本稿では,A型インフルエンザウイルスの抗原型と宿主を完全かつ部分的なタンパク質配列で予測するマルチチャネルニューラルネットワークを提案する。
論文 参考訳(メタデータ) (2022-06-08T11:47:31Z) - Accurate Virus Identification with Interpretable Raman Signatures by
Machine Learning [12.184128048998906]
本稿では,ヒトおよび鳥のRamanスペクトルを機械学習で解析する手法を提案する。
スペクトルデータ用に特別に設計された畳み込みニューラルネットワーク(CNN)分類器は、様々なウイルスタイプやサブタイプの識別タスクに対して非常に高い精度を達成する。
論文 参考訳(メタデータ) (2022-06-05T22:31:14Z) - A k-mer Based Approach for SARS-CoV-2 Variant Identification [55.78588835407174]
アミノ酸の順序を保つことで,分類器の精度が向上することを示す。
また,アメリカ疾病予防管理センター(CDC)が報告した,変異の同定に重要な役割を担っているアミノ酸の重要性も示した。

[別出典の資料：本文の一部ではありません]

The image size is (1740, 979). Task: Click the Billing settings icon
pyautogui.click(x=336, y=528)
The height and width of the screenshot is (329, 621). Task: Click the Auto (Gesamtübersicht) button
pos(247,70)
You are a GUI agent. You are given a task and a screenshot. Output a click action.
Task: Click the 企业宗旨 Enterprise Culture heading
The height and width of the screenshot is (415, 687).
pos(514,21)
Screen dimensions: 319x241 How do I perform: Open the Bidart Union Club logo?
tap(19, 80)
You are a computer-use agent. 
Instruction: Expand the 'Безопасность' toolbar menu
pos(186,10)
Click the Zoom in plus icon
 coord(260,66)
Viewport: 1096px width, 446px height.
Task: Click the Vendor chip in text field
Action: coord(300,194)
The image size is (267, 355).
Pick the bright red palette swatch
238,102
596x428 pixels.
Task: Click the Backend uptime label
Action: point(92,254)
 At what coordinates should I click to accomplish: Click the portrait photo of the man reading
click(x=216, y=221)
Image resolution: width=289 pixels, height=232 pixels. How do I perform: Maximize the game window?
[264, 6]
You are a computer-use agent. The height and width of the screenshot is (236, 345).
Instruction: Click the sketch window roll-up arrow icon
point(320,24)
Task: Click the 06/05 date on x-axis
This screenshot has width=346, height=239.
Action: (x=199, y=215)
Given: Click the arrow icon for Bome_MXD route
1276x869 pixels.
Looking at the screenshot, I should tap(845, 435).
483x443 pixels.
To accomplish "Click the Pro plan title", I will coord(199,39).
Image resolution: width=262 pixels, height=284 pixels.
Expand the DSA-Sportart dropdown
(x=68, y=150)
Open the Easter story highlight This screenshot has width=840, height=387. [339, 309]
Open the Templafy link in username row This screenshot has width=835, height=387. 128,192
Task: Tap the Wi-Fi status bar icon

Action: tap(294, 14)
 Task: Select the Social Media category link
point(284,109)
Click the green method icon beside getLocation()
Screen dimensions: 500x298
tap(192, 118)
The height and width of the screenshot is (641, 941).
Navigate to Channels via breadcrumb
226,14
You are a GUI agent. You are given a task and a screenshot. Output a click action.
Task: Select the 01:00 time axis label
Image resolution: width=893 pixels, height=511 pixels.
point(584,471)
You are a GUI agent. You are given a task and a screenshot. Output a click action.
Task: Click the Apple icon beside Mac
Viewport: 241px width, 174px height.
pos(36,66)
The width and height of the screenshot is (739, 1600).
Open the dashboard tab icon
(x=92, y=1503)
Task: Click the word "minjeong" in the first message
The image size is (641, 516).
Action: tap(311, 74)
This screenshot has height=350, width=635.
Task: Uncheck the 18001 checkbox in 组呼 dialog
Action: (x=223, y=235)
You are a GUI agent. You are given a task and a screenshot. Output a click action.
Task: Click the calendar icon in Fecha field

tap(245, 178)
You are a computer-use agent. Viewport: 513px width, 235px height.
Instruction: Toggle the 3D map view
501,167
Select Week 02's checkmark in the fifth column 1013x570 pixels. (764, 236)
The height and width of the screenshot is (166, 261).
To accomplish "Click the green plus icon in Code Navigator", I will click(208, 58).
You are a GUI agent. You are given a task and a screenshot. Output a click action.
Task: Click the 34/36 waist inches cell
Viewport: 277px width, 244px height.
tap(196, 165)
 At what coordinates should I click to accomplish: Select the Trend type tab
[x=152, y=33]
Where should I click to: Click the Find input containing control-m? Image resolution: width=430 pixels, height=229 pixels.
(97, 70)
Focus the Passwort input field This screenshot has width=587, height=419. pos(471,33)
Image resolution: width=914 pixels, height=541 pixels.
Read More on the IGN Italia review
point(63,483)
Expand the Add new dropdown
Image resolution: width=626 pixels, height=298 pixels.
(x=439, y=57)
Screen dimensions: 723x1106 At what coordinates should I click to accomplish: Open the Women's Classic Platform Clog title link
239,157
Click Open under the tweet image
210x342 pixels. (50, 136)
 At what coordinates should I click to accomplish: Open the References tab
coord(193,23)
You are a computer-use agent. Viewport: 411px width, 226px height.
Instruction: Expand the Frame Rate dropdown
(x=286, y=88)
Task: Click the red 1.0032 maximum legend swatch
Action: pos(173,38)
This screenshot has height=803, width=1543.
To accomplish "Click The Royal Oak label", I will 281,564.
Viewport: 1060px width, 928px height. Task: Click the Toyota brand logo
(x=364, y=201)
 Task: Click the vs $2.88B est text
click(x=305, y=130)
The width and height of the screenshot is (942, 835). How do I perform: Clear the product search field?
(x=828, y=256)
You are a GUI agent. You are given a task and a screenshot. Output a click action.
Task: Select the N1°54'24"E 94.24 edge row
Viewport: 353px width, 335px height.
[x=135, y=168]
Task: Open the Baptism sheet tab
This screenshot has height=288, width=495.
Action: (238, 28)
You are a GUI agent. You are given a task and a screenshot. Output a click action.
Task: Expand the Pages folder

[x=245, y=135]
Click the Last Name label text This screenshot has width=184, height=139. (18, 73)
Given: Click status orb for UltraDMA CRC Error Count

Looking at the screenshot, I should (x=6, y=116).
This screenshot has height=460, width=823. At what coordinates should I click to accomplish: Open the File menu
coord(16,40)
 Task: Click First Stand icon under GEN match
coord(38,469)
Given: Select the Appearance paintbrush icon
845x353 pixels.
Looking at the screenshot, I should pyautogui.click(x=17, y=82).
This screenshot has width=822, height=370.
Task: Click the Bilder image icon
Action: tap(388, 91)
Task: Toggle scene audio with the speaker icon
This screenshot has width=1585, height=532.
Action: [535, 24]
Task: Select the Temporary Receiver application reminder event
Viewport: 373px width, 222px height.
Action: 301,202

論文 参考訳(メタデータ) (2021-08-07T15:08:15Z) - MutaGAN: A Seq2seq GAN Framework to Predict Mutations of Evolving
Protein Populations [0.0]
このディープラーニングフレームワークの理想的なテストケースとしてインフルエンザウイルス配列が同定された。
MutaGANは、中央のレベンシュテイン距離が2.00アミノ酸である与えられた「親」タンパク質配列から「子」配列を生成した。
結果は, 病原体予測を補助する MutaGAN フレームワークの能力が, タンパク質集団の進化予測に広く有用であることを示すものである。
論文 参考訳(メタデータ) (2020-08-26T20:20:30Z)
関連論文リストは本サイト内にある論文のタイトル・アブストラクトから自動的に作成しています。
指定された論文の情報です。
本サイトの運営者は本サイト(すべての情報・翻訳含む)の品質を保証せず、本サイト(すべての情報・翻訳含む)を使用して発生したあらゆる結果について一切の責任を負いません。